Walleye Lures: When, Where and Why?
Joel Nelson breaks down the when, where and why of different walleye lures you can be using right now. Here’s the Q&A session:
When do you bust out the Jigging Raps for walleye?
Jigging Raps, being a vertical presentation and the fact that they’re so heavy, work really well deep. If I have deep water and the walleyes are off the bottom and they look aggressive, I can count on those fish to be visual eaters, on the prowl, ready to hunt. That’s a Jigging Rap situation all day.
When do you like to cast crankbaits?
I don’t tend to cast crankbaits unless I know I’ve had consistent 10-15 mph wind out of the same direction for a period of time to really get those shallow fish going. I love fishing shallow. Shallow fish are eating, they’re up there for a reason, and crankbaits are the perfect bait to catch them.
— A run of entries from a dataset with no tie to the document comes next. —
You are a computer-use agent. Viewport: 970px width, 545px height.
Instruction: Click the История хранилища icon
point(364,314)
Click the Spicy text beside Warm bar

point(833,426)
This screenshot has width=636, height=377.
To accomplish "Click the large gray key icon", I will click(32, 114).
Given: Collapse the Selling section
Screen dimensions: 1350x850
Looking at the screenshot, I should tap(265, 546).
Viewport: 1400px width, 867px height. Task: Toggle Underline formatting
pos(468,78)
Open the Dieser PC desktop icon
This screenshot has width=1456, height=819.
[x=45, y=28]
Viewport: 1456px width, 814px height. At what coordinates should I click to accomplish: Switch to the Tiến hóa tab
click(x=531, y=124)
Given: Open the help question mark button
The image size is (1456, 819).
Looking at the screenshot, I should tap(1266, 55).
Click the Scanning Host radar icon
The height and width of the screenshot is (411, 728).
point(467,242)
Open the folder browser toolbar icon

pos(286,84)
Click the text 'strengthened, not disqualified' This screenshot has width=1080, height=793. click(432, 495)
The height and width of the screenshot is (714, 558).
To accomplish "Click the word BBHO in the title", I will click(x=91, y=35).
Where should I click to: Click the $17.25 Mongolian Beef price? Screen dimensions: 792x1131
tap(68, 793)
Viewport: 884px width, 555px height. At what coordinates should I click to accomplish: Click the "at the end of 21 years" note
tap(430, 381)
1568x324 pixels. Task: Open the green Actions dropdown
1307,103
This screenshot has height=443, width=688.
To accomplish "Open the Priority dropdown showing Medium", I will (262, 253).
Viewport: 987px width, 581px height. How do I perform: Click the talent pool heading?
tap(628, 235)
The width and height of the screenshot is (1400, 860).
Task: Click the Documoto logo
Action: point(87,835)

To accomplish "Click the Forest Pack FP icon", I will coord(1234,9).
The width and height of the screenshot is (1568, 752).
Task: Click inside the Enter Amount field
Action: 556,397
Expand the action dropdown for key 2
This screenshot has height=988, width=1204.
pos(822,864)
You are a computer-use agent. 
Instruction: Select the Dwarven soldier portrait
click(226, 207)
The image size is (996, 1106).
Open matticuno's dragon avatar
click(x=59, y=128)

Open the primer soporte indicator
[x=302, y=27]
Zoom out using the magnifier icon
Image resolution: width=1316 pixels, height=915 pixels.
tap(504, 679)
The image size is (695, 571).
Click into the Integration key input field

Put the wind at your back and start hucking at the shoreline. That’s the key situation I’m looking for to fish crankbaits.
When do you troll crankbaits?
Trolling is a great strategy for finding fish, first and foremost. I troll crankbaits quite often when fish are scattered. Large structural elements, long runs of contiguous contour depth levels – that’s where trolling comes into play for me.
What about jigs?
Of all the walleye lures, I think of a jig as a precision-based extraction method. It’s something where I’m seeing fish tightly balled on a structural element. I feel that if I can get right over top of those fish, drop right back by the transducer, I have a good chance of catching those fish. So, I’m looking for pods of fish on smaller structural elements before I break out the jigs.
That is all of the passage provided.